## Data lines
<<<<

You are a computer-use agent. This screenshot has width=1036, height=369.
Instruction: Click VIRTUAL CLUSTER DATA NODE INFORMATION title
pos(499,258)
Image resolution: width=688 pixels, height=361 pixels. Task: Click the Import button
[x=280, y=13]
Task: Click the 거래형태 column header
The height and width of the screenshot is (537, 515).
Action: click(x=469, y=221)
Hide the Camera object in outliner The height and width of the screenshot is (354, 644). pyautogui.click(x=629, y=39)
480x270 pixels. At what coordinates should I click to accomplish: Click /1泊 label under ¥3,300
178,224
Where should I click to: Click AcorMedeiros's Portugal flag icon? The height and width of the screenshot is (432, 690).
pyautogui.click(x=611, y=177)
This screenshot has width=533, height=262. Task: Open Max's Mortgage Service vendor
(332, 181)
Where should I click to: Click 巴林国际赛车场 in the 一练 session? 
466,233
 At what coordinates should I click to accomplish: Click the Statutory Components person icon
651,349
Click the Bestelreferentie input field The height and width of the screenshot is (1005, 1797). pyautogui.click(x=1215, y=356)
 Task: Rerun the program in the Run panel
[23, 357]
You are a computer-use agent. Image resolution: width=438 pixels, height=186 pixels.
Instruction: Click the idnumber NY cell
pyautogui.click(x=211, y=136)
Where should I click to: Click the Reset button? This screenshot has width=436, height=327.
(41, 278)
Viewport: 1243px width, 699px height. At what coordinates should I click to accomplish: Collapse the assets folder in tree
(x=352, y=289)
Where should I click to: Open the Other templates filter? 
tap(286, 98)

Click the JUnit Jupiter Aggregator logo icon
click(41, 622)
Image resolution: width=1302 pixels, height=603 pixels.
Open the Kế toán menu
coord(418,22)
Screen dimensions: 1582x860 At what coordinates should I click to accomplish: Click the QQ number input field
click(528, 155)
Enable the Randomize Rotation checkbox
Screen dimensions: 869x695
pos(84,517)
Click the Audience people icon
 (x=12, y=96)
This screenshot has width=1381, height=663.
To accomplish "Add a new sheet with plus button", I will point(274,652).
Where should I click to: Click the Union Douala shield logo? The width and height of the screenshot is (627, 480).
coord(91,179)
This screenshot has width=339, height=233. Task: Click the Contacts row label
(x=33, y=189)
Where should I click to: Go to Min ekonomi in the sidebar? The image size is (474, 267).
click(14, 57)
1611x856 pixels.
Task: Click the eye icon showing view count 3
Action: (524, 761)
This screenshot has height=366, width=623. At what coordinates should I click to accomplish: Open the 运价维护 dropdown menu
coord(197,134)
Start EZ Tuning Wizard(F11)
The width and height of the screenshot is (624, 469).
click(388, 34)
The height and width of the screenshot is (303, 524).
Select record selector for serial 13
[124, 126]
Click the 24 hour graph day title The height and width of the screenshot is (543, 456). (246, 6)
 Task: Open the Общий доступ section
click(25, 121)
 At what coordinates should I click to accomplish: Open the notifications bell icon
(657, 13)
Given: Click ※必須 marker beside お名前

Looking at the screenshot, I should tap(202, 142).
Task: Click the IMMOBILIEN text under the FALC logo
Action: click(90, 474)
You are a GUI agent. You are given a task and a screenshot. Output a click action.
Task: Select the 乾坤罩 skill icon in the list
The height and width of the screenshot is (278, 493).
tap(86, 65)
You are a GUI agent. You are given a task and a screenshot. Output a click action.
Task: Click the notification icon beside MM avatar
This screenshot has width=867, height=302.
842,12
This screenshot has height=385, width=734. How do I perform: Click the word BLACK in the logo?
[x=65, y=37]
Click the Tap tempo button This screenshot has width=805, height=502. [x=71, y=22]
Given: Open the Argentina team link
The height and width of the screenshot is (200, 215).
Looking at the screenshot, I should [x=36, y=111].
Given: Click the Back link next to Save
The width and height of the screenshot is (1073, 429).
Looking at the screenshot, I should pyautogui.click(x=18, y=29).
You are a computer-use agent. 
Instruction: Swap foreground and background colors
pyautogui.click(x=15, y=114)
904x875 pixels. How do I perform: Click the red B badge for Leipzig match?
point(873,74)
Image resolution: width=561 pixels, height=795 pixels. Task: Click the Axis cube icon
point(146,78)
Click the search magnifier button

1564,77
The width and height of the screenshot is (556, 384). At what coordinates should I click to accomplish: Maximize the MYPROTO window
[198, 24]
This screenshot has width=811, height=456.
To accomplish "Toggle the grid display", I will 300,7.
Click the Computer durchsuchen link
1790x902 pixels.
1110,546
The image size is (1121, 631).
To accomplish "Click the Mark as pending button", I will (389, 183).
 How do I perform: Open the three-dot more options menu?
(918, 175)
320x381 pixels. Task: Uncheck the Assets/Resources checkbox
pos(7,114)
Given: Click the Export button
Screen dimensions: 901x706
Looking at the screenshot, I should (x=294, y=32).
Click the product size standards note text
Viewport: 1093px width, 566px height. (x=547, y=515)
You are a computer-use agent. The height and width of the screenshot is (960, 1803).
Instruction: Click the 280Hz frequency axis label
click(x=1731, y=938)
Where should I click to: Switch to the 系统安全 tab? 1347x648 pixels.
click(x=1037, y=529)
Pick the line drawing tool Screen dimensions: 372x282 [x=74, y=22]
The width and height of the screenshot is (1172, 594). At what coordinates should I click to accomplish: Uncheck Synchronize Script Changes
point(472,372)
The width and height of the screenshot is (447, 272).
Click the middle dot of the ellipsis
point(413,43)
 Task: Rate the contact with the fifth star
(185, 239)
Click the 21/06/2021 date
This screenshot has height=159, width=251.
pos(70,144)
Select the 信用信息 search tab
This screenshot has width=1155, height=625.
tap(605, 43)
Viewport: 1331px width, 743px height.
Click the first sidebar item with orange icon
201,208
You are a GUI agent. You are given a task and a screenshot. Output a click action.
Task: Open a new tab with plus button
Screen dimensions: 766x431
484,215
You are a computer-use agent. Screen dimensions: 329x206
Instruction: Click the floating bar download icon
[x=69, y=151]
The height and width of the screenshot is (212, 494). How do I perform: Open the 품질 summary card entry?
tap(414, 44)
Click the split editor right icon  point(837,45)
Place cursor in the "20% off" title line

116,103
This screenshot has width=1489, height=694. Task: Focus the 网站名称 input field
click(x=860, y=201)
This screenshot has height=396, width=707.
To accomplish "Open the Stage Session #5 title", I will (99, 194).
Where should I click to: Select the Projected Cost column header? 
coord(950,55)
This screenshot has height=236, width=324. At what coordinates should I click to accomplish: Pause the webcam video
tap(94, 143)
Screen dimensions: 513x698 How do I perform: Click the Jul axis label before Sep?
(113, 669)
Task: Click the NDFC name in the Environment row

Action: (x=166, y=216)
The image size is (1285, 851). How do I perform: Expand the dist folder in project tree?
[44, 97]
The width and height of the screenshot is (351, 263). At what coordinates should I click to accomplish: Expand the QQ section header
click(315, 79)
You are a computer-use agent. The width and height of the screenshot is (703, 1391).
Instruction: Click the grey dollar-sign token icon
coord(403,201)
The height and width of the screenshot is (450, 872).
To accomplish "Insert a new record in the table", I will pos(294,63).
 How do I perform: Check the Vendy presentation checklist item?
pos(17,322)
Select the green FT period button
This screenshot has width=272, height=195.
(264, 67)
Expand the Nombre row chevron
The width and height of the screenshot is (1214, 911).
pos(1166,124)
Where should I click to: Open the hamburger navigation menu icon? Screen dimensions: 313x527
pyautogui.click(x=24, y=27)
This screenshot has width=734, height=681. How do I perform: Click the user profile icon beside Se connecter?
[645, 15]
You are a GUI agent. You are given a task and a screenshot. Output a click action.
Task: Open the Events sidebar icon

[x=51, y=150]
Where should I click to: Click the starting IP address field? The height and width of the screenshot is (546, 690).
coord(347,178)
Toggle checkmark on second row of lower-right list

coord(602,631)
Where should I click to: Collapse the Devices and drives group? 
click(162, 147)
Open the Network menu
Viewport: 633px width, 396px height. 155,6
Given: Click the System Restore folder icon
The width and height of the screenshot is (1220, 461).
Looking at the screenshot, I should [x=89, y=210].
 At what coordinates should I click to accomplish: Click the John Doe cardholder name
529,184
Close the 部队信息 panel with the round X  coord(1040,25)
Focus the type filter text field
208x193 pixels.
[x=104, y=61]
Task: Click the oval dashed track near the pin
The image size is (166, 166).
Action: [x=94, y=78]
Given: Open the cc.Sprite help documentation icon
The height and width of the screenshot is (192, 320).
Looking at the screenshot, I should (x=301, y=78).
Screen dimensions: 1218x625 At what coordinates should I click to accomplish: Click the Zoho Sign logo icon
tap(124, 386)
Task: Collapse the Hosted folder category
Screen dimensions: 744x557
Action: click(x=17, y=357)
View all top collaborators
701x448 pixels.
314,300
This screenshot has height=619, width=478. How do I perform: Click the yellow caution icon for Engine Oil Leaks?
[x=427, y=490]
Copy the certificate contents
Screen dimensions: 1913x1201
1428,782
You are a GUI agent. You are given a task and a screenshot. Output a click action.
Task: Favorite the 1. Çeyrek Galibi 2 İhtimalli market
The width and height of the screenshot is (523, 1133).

>>>>

## What the exercise asks
Copy the lines from the line containing "Task: Rerun the program in the Run panel" to the line containing "(x=12, y=96)" exactly as they appear, including both of those lines.

## Exercise answer
 Task: Rerun the program in the Run panel
[23, 357]
You are a computer-use agent. Image resolution: width=438 pixels, height=186 pixels.
Instruction: Click the idnumber NY cell
pyautogui.click(x=211, y=136)
Where should I click to: Click the Reset button? This screenshot has width=436, height=327.
(41, 278)
Viewport: 1243px width, 699px height. At what coordinates should I click to accomplish: Collapse the assets folder in tree
(x=352, y=289)
Where should I click to: Open the Other templates filter? 
tap(286, 98)

Click the JUnit Jupiter Aggregator logo icon
click(41, 622)
Image resolution: width=1302 pixels, height=603 pixels.
Open the Kế toán menu
coord(418,22)
Screen dimensions: 1582x860 At what coordinates should I click to accomplish: Click the QQ number input field
click(528, 155)
Enable the Randomize Rotation checkbox
Screen dimensions: 869x695
pos(84,517)
Click the Audience people icon
 (x=12, y=96)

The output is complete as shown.